Wolff, however, failed to sustain her burden to prove such a violation.
First of all, Wis. Stat. § 106.52 protects access to places. Barry v. Maple Bluff Country Club, et al., 221 Wis. 2d 707, 586 N.W.2d 182 (Ct. App. 1998). As the commission stated in Neldaughter v. Dickeyville Athletic Club, ERD Case No. 8900539 (LIRC July 31, 1991):
...[T]he right to be on an amateur softball team is simply not a "place." The obviousness of this should not be taken as detracting from its significance. Undeniably, the statute relates specifically, and repeatedly, to "places," or physical locations where goods and services are provided. The right to be on a softball team is not a "place." The broadening amendments considered and rejected by the Legislature in 1961 and 1963 would have prohibited discrimination in "any accommodation, service, advantage, facility or privilege whatsoever," and thus would arguably have extended the scope of the law to inchoate "rights" such as the right to be on a team, but the Legislature's rejection of these broadening amendments suggests that interpreting the statute as it now stands to cover denial of such inchoate "rights" would be unwarranted....
This logic would extend as well to coaching a team, another inchoate "right."
If it is assumed, for purposes of the present fact situation, that the "place" of accommodation or amusement is the gym in which a Club team is training or competing, the service or amusement offered to the adult members of the general public is the opportunity to be present in this gym to observe the training or the game, not the opportunity to coach the team. There is no allegation that Wolff was ever denied the opportunity to attend such a training or game.

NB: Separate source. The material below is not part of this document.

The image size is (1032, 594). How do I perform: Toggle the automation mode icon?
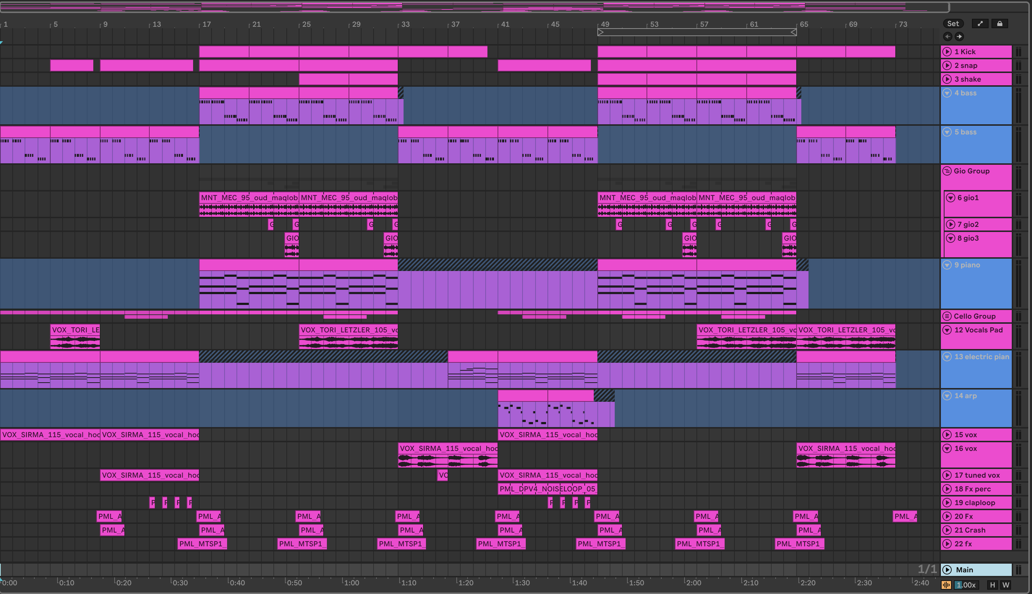pos(980,24)
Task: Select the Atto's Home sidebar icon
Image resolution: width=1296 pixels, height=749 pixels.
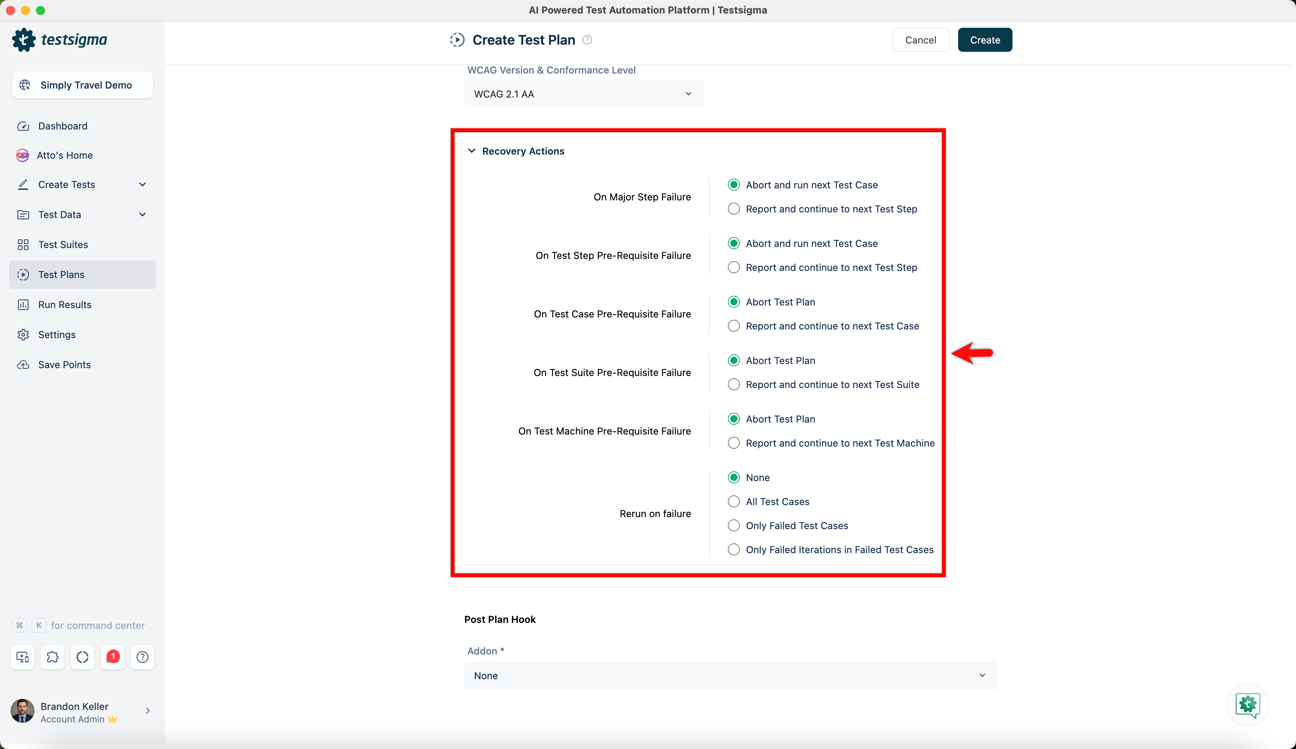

Moreover, in Neldaughter, supra, the commission reiterated the requirement first clarified in Jones v. Broadway Roller Rink Company, 136 Wis. 595 (1908), that a "public place of accommodation or amusement" is a place to which members of the public are normally invited upon no condition but the payment of a fixed charge, i.e., there is no selectivity on the part of the proprietor in the admission of the members of the public, apart from a requirement that they be able to pay.

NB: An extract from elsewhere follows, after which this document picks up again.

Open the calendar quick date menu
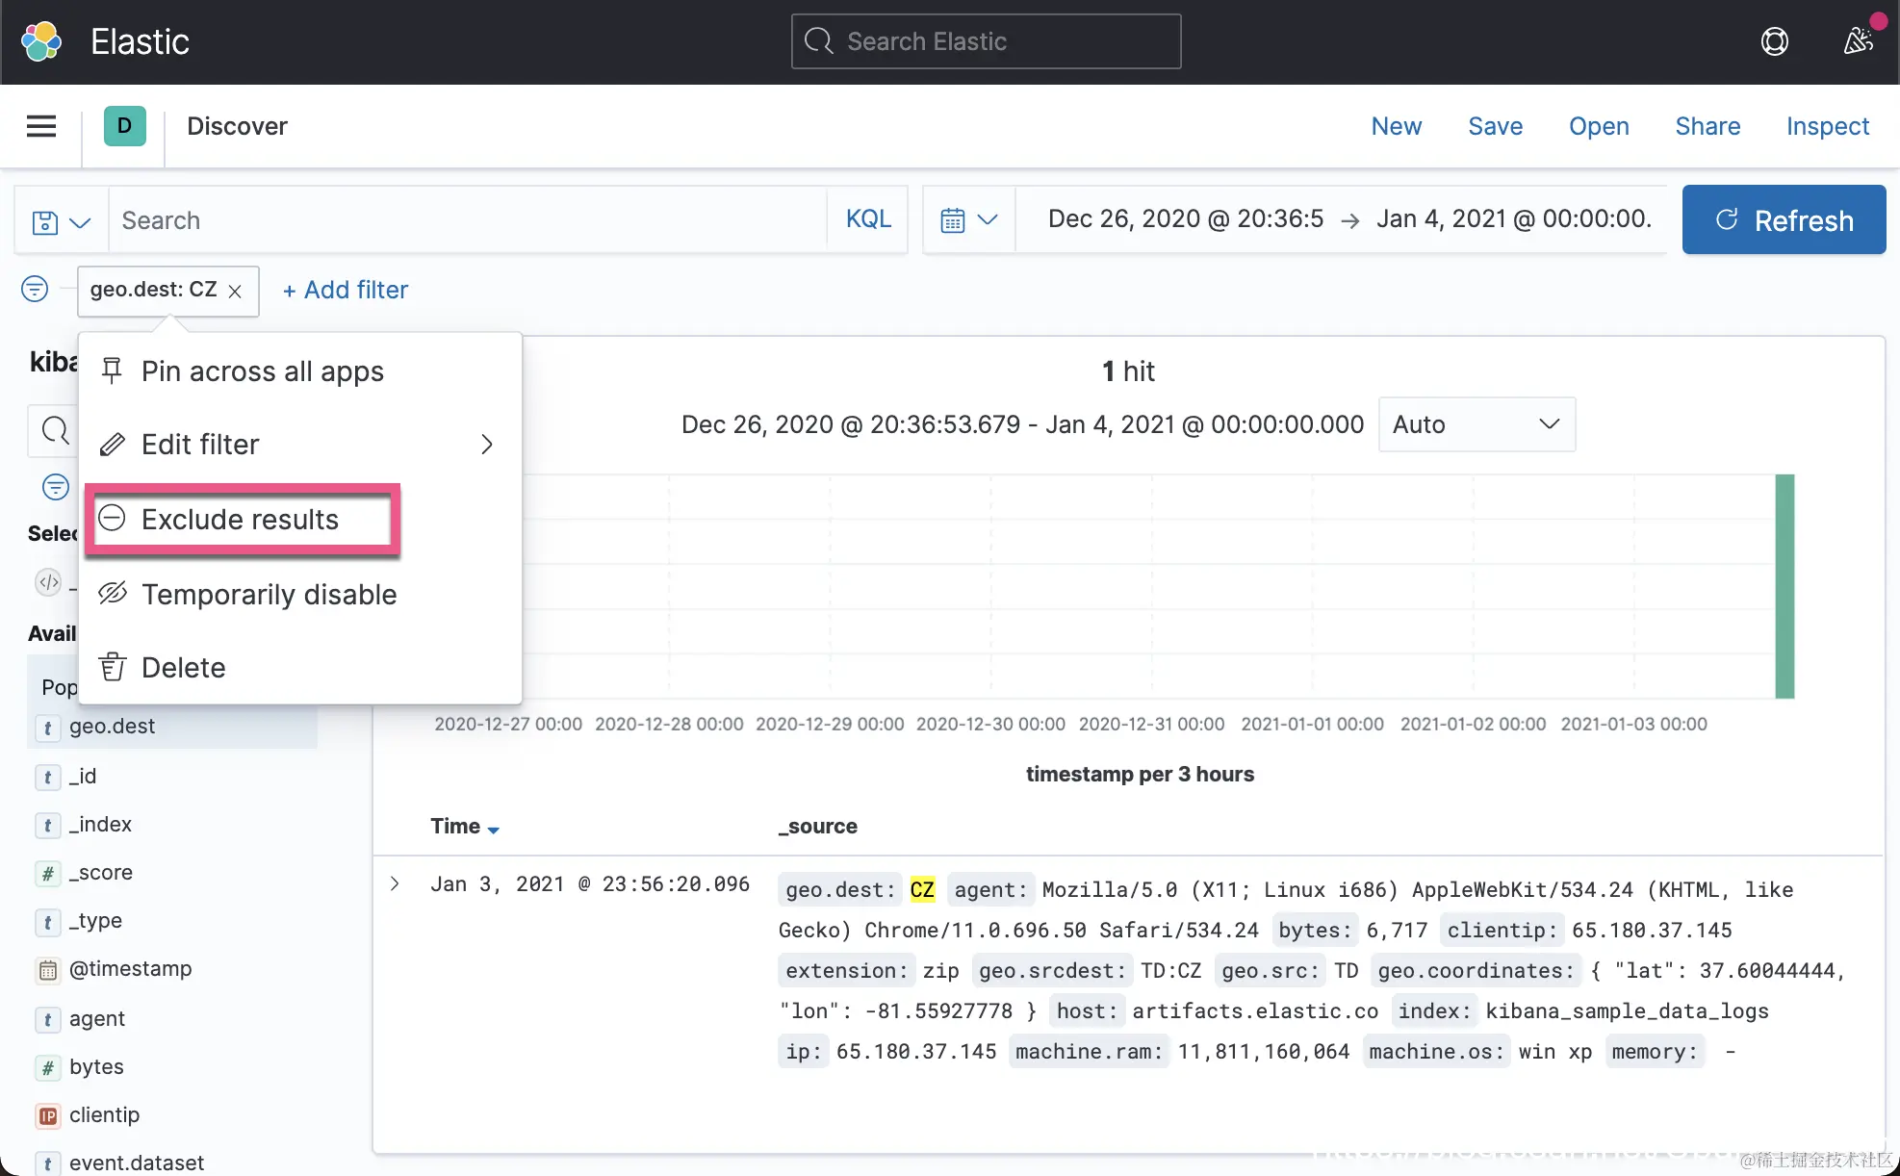 tap(967, 220)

Here, the members of the general public are not invited to be coaches of the teams organized by the Club. It is reasonable to assume that, at a minimum, coaches must meet certain age and character requirements, that preference is given to those who have a child playing on a team, and that there is a limit on the number of coaches assigned to a team. Consistent with Neldaughter, supra, this element of selectivity supports a conclusion that, even if access to a coaching opportunity could constitute access to a "place," it would not constitute access to a "public place of accommodation or amusement."

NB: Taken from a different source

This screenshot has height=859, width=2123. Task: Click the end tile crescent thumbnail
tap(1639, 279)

In addition, Wis. Stat. 106.52 protects a person's access to services provided by, not a person's provision of services to, a public place of accommodation or amusement. The intended recipients of the Club's amusements or services are the children who participate in the basketball training and competition opportunities directed by the coaches. As a result, it is irrelevant that Wolff derives amusement from serving as a coach, because her status as a provider of the Club's services is not a protected one.
Finally, in view of the above discussion, it is not necessary to determine whether the exception stated in Wis. Stat. 106.52(1)(e)2. has been satisfied here.
The decision of the administrative law judge (copy attached), as modified, is affirmed.
Dated and mailed March 11, 2005
wolffsu . rmd : 115 : 9
/s/ James T. Flynn, Chairman
/s/ David B. Falstad, Commissioner
/s/ Robert Glaser, Commissioner
cc:
Attorney Drew J. Cochrane
Appealed to Circuit Court. Affirmed January 3, 2006.